Stored data entries
===

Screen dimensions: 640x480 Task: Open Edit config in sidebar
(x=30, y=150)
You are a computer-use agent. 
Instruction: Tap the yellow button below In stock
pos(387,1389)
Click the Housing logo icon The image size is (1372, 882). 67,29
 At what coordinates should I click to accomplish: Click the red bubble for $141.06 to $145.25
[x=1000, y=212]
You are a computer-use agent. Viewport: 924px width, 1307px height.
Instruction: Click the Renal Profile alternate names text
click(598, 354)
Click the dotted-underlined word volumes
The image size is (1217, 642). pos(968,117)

===

_WHAT IS NEEDED:_ Look through the records for the word "agent". Every line that has it should be copied.

_ANSWER SPACE:_
You are a computer-use agent. 
You are a computer-use agent. Viewport: 924px width, 1307px height.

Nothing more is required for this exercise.